## Task item:
Nothing but the lines from the line with "Task: Open calendar" through the end of the data is to be copied, and each is to be copied exactly.

(Saved entries)

>>>

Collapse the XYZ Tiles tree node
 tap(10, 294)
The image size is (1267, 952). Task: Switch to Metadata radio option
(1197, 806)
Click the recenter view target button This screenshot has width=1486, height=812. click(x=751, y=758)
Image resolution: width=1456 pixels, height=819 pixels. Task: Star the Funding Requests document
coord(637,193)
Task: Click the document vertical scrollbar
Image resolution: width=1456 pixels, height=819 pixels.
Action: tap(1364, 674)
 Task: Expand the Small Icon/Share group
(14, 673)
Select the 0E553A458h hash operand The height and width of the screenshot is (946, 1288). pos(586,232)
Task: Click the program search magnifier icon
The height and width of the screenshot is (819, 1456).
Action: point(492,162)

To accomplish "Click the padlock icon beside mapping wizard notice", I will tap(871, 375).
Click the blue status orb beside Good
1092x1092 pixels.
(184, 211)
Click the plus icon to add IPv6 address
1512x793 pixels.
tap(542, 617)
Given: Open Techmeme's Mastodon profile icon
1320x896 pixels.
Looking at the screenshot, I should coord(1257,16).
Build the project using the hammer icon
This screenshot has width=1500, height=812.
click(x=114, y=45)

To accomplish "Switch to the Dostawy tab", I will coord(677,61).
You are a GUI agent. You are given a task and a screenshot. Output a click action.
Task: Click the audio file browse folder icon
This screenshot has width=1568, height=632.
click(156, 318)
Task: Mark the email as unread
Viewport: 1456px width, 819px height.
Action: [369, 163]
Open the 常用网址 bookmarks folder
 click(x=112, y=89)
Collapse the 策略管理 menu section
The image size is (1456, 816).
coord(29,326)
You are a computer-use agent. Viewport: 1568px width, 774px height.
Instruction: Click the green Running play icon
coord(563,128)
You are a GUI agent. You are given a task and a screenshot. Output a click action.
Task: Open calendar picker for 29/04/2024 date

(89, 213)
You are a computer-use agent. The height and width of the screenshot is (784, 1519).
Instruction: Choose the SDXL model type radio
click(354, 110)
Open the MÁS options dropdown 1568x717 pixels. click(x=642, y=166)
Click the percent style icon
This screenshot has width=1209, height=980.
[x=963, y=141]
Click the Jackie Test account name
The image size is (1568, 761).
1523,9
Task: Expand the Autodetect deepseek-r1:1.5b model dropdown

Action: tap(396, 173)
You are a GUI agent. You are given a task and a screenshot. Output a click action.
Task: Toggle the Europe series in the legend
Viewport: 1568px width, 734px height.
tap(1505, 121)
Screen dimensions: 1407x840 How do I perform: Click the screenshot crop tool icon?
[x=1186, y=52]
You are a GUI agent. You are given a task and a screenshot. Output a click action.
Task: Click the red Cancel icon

<<<

## Result below:
Task: Open calendar picker for 29/04/2024 date

(89, 213)
You are a computer-use agent. The height and width of the screenshot is (784, 1519).
Instruction: Choose the SDXL model type radio
click(354, 110)
Open the MÁS options dropdown 1568x717 pixels. click(x=642, y=166)
Click the percent style icon
This screenshot has width=1209, height=980.
[x=963, y=141]
Click the Jackie Test account name
The image size is (1568, 761).
1523,9
Task: Expand the Autodetect deepseek-r1:1.5b model dropdown

Action: tap(396, 173)
You are a GUI agent. You are given a task and a screenshot. Output a click action.
Task: Toggle the Europe series in the legend
Viewport: 1568px width, 734px height.
tap(1505, 121)
Screen dimensions: 1407x840 How do I perform: Click the screenshot crop tool icon?
[x=1186, y=52]
You are a GUI agent. You are given a task and a screenshot. Output a click action.
Task: Click the red Cancel icon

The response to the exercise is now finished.